Loc: Just South of the Mason-Dixon ...
Re: Establishing Fair Prices for Classic Scopes new [Re: BarrySimon615]
      #5775055 - 04/03/13 09:40 AM

I think there will always be "reflector people" and "refractor people." WhiIe have stated many times my preference for refractors, I do also realize the utility, the inherent beauty, and desire for fine reflecting telescopes. My second and third telescopes in my lifetime were reflectors, both ATMd. I would love to have my 6 inch back but it appears to be long gone. Any derisive comments I made about reflecting telescopes in this thread were intended to poke a little fun and inject a little good humor. I think, as others have stated, that we are overall a very merry and cohesive group and I love that about this forum. If you want to see some real attitude, just take a trip over to the Refractors forum and read what some APO owners have to say about our beloved Fraunhofer achromats but that is neither here nor there.

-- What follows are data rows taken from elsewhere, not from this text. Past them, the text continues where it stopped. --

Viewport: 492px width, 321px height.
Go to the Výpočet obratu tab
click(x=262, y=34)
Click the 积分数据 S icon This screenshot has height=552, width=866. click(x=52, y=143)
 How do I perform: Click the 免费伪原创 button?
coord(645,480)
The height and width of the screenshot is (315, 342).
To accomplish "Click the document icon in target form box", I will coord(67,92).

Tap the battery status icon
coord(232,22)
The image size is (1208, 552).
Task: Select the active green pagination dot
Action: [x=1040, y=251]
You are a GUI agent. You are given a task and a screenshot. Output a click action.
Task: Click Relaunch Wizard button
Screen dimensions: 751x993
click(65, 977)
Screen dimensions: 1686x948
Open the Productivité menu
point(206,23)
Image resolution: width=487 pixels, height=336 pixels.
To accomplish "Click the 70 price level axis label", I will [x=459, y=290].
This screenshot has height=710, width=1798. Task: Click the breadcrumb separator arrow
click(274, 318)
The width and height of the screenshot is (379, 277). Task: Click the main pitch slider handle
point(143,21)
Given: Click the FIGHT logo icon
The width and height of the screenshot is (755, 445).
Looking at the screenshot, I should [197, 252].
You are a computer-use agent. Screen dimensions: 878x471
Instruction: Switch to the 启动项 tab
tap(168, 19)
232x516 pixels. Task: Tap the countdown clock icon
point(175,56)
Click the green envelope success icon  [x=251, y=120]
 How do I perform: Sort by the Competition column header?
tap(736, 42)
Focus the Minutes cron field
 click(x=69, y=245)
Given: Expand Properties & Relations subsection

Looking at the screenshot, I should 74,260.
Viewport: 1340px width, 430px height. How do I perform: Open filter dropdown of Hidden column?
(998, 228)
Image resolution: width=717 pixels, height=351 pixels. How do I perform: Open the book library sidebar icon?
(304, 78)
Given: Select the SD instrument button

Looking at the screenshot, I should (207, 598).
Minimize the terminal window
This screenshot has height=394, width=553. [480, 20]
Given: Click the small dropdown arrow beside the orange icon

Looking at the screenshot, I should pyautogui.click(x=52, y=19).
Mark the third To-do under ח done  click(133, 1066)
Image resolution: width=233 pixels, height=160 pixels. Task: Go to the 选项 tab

On another note, some have said that interest in the classics will wain as we die off and that what drives our passion is the nostalgic longing to own some of those highly desirable and well marketed telescopes of our youth during the early space age, that were then out of our reach, the Unitrons and Caves for instance. Yes, I do believe that there is something to this, but I think it is also in large part, the desire to own something that is beautifully made, expertly crafted, and used and treated lovingly by an earlier generation. I live in a craftsman bungalow that was built more than 20 years before I was born, rather than in a 1950s ranch such as the one I grew up in. It is decorated with furniture and antiques that are of its era if not earlier, rather than artifacts of my own youth. So I don't buy the argument solely that we are trying to recapture or relive our youth by owning a telescope that would hark back to that time period.

I love Unitrons not just because I wanted one when I was young, but more importantly because they are lovely precision instruments of a bygone era. Even though they are expensive today (remember, we have seen that they really cost little more than when they were new when we factor in inflation), they are much more affordable than telescopes made by Mogey, Brashear, Clark, Zeiss, or Bausch and Lomb in the 1920s or earlier. I would love to own, but will never be able to afford a 1920s Zeiss or a 1900 Clark, but I can afford a Zeiss or several Unitrons made in the 60s. So I think our 1950s and 1960s telescopes will be every bit as desirable to people who love fine old things in the future as an Alvin Clark and Sons is to us today.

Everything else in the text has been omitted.